12. The apparatus of claim 1, further comprising: the optic fiber being a single continuous fiber between the optic fiber proximal and distal ends.

13. A method of enhancing light transmission capability of a light transmitting apparatus, the method comprising: providing an optic fiber with a length having opposite proximal and distal ends; changing a cross-sectional area of the optic fiber where the optic fiber has a first cross-sectional area adjacent the optic fiber proximal end and the optic fiber has a second cross-sectional area adjacent the optic fiber distal end, the first cross-sectional area being larger than the second cross-sectional area; mounting a light source connector on the optic fiber proximal end; and, adapting the optic fiber distal end for mounting on an ophthalmic surgery instrument.

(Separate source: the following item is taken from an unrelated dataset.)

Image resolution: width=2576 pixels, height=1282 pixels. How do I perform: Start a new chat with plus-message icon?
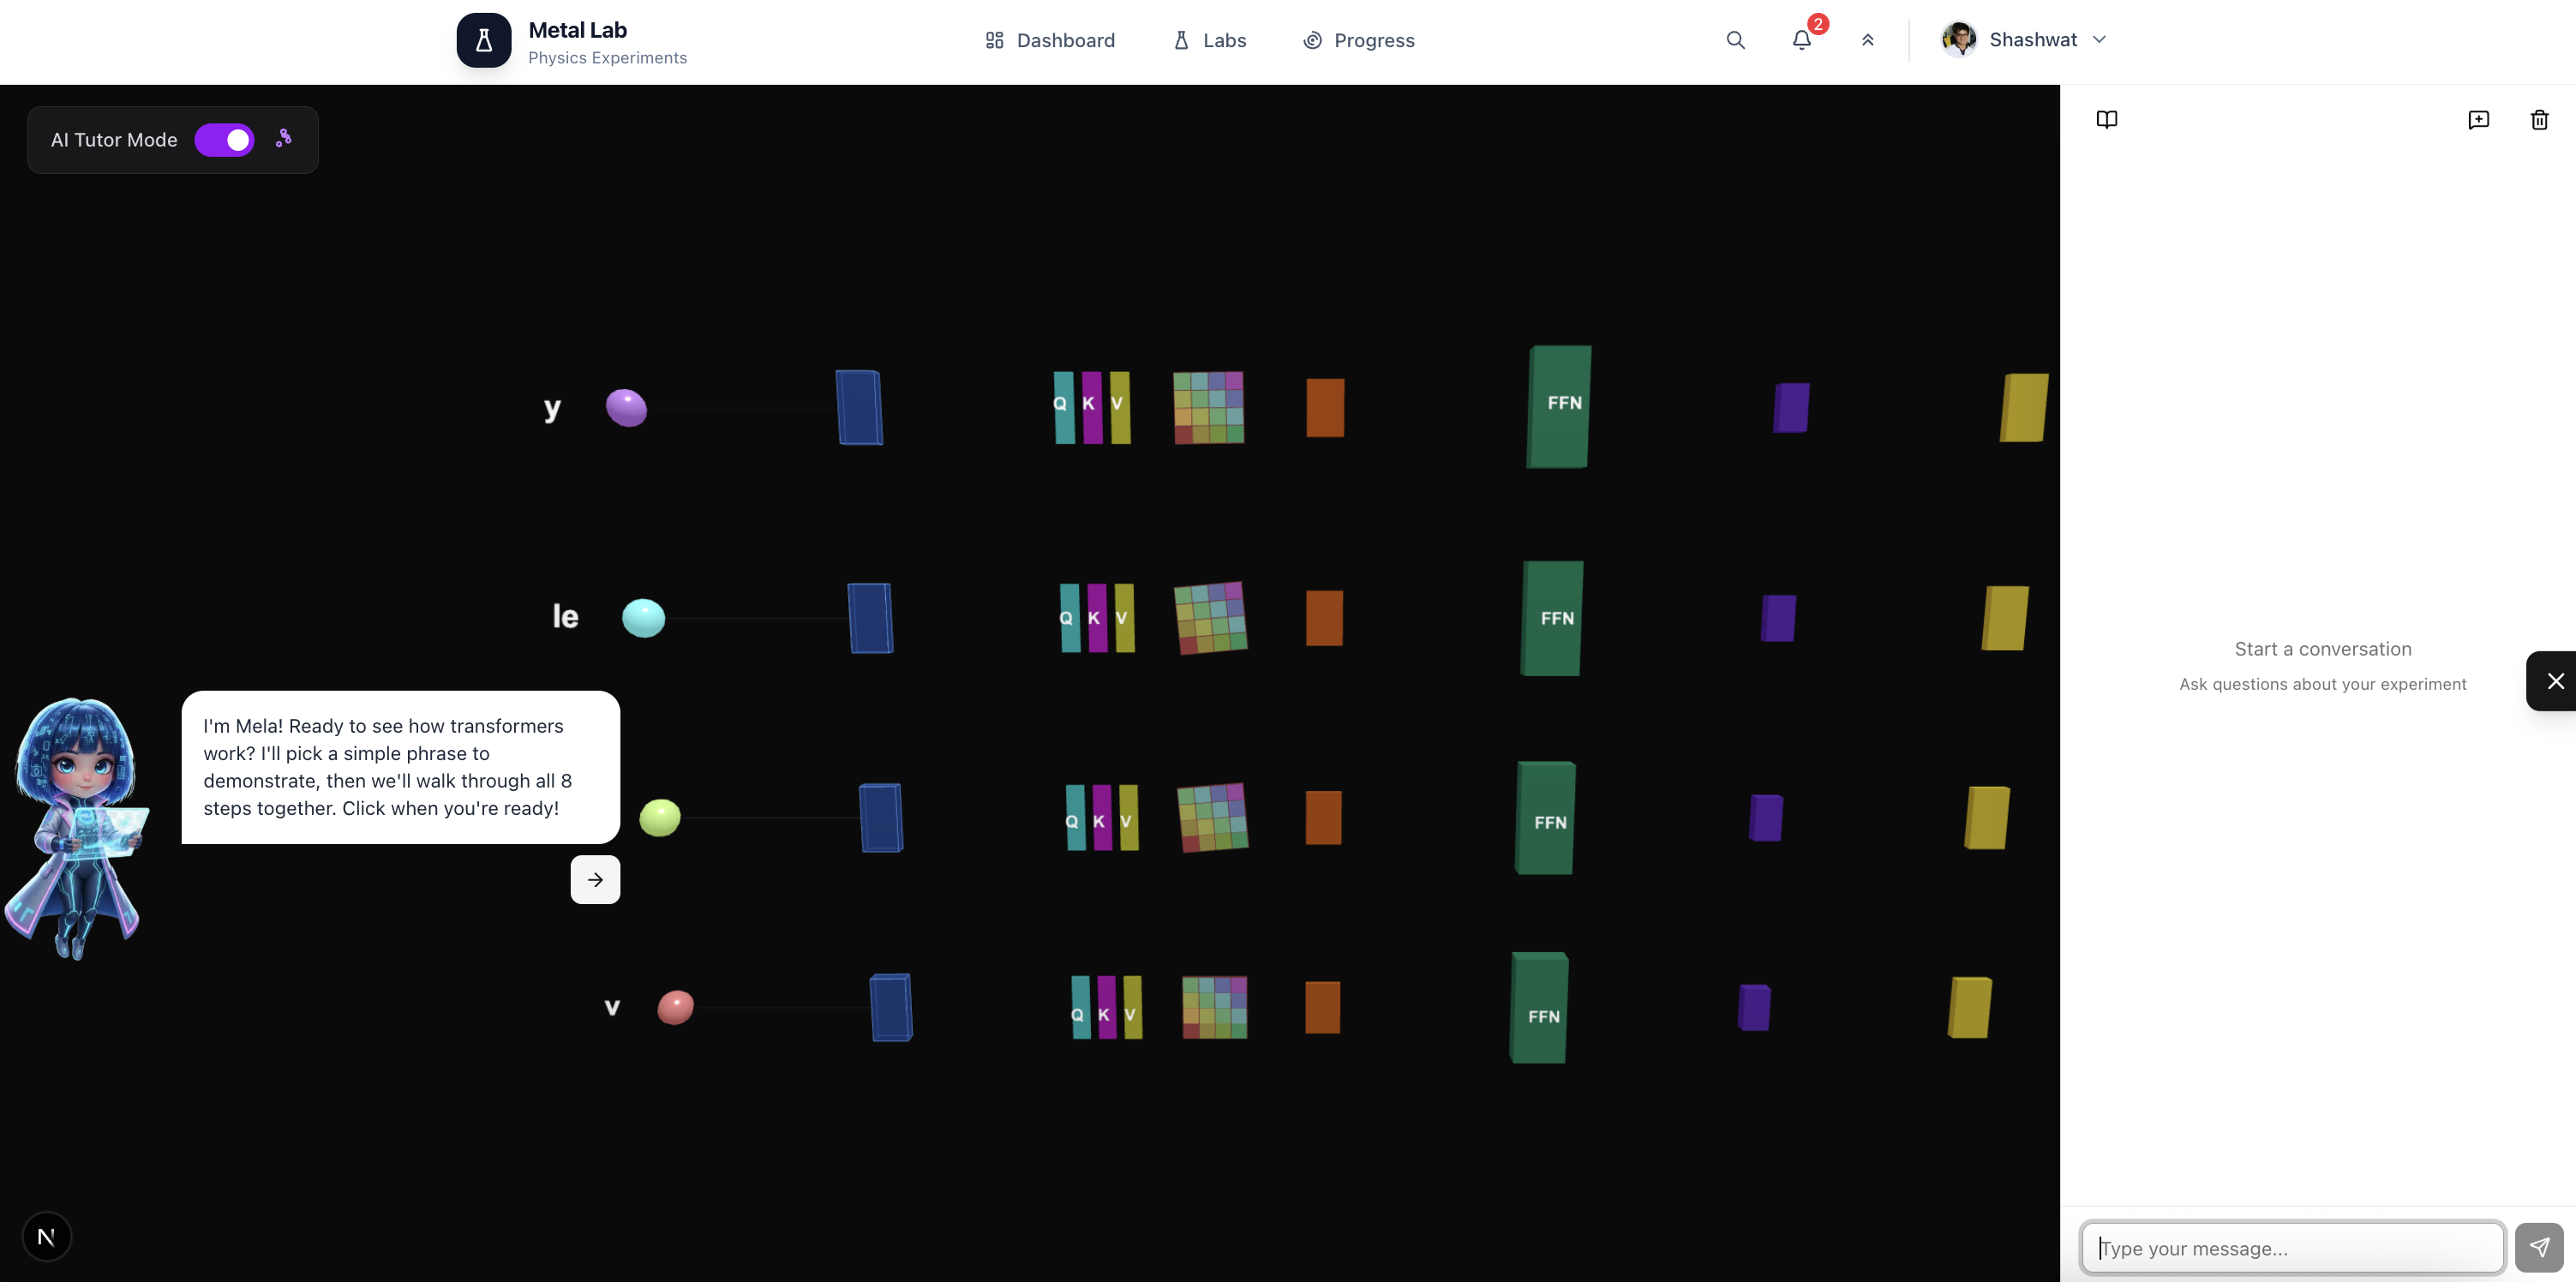click(x=2478, y=120)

14. The method of claim 13, further comprising: providing the optic fiber as a single optic fiber with a constant cross-sectional area along the length of the optic fiber before changing the cross-sectional area of the optic fiber.

15. The method of claim 13, further comprising: changing the cross-sectional area of the optic fiber by heating the optic fiber adjacent the optic fiber proximal end causing the optic fiber cross-sectional area adjacent the optic fiber proximal end to increase in response to the heating.

16. The method of claim 15, further comprising: cutting away a portion of the optic fiber proximal end after the heating of the optic fiber proximal end and form a proximal end surface on the optic fiber proximal end where the proximal end surface has the first cross-sectional area.

17. The method of claim 15, further comprising: forming a tapered section in the optic fiber length that extends between the first cross-sectional area and the second cross-sectional area.

18. The method of claim 13, further comprising: changing the cross-sectional area of the optic fiber by heating the optic fiber adjacent the optic fiber distal end and applying tension to the optic fiber adjacent to the optic fiber distal end.

19. The method of claim 18, further comprising: heating and applying tension to the optic fiber simultaneously.

20. The method of claim 18, further comprising: forming a tapered section in the optic fiber length that extends between the first cross-sectional area and the second cross-sectional area.